Souvent il s’agit de jardins « intérieurs », non pas au sens d’espaces clos et couverts, mais d’espaces protégés des regards des passants: des patios, des jardins secrets ou intimes, protégés par des murs, ou par leur situation isolée dans un paysage.

La stérilisation des rues a depuis pris de l’ampleur, et donne une importance particulière à cet autre jardin de l’habitation qu’est le jardin de devant - le vorgarten ou le front garden - le jardin de frontage, le « jardin public » de l’habitation. C’est peut-être lui maintenant qui doit faire l’objet de toute notre attention. Certes beaucoup de rues se passent de plantes, d’arbres, et de jardins riverains. La vie sociale informelle spontanée y prospère sans en avoir besoin. Mais quand la situation est difficile, quand la vie de la rue est stérilisée, les jardins de frontage peuvent devenir un enjeu stratégique.
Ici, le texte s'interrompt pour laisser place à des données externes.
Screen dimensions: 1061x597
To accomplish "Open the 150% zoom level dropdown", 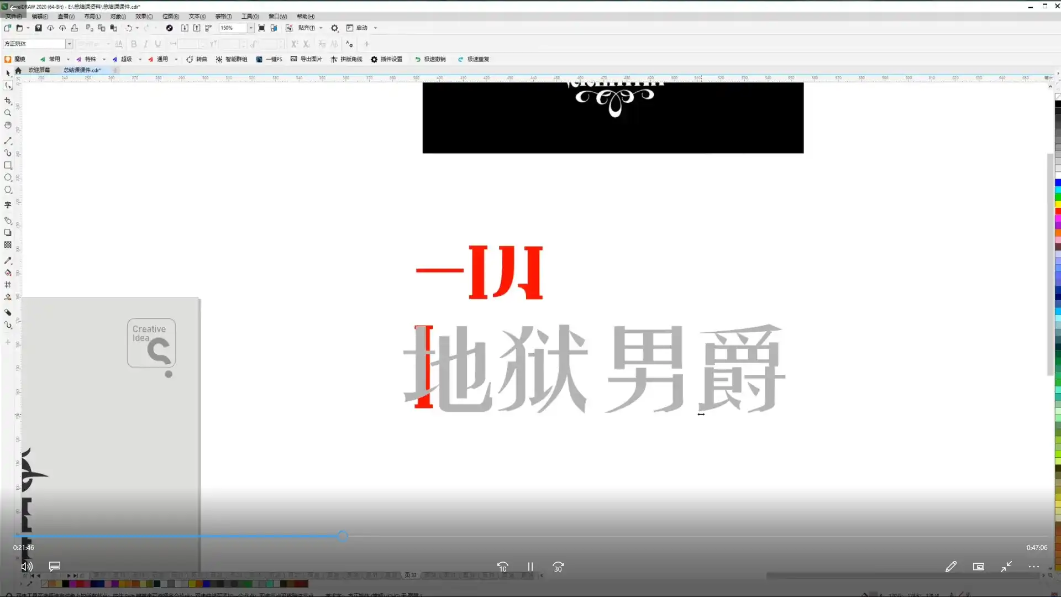I will point(251,28).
On peut voir dans les frontages le sol dans lequel poussent les racines d’une partie des relations sociales, la « vital part of casual public life » qu’identifie Jane Jacobs. Quand les frontages sont stérilisés, alors qu’ils forment en quelque sorte le sol de la vie de la rue, les habitants se retrouvent dans une situation similaire à celle des paysans confrontés aux sols que l’agriculture intensive a stérilisé, ces sols morts dont certains microbiologistes Claude et Lydia Bourguignon,
Le sol et la terre, et les champs, éditions Sang de la terre, Paris 2002.
prennent soin. Pour régénérer un sol mort, mince couche d’environ 30 cm où se rencontrent le minéral et l’organique, ces microbiologistes conseillent aux cultivateurs d’utiliser des débris de végétaux et de multiples techniques alternatives aux labours et aux épandages chimiques. De manière semblable, quand les frontages sont stérilisés, pour réamorcer dans ces minces couches spatiales les processus de l’écosystème de notre habitat, nous devons sans doute être des « micro-urbanistes », et conseiller de cultiver les frontages, et d’utiliser les plantes.
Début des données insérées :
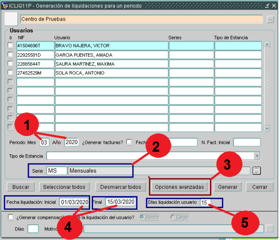Click the Buscar button

(21, 187)
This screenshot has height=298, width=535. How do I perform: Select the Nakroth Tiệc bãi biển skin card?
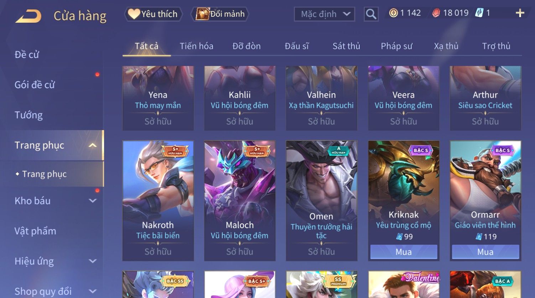158,201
Il nous faut reconstituer la fertilité de cette interface située entre les profondeurs de la vie en privé, et les espaces aériens de la vie en public. Restructurer un sol en agriculture, c’est une entreprise de longue haleine. Il en est de même pour la rue. Pour dé-stériliser les frontages de nos habitats, les fertiliser, il faut à l’évidence être attentif à toutes les ressources et à tous les moyens à notre disposition. Pour cela, les arbres, les arbustes et les autres plantes, qu’elles soient grimpantes, tapissantes, adventices, vivaces ou annuelles, sont précieuses. Nous pouvons les associer aux vélos, aux jouets, aux bancs, aux tablettes, aux pot, aux abris de toutes natures, aux eaux pluviales, aux niches des animaux.

Toutes ces vies spontanées et ces occasions de deuxièmes chantiers peuvent coexister et s’épauler fructueusement. Sans ces plantes, sans ces processus subtils, les frontages et leurs rues risquent de demeurer stériles en dépit de nos efforts.

C’est bien le sens de la démarche des « Friends of the Urban Forest » - régénérer la vie de quartier en plantant en public -, des « Full Frontal Edible Gardens »

- cultiver un potager en public devant chez soi -, des luttes pour sauvegarder les « front gardens » ou les rues du Viertel. C’est l’esprit de la conception des rues neuves de Fribourg, et des traditions ancestrales des seuils plantés, des tours de volet, et des jardins de pots sur la rue. Jardiner les frontages, c’est contribuer à former dans les rues un humus spatial propice à la vie intriquée des riverains et des passants.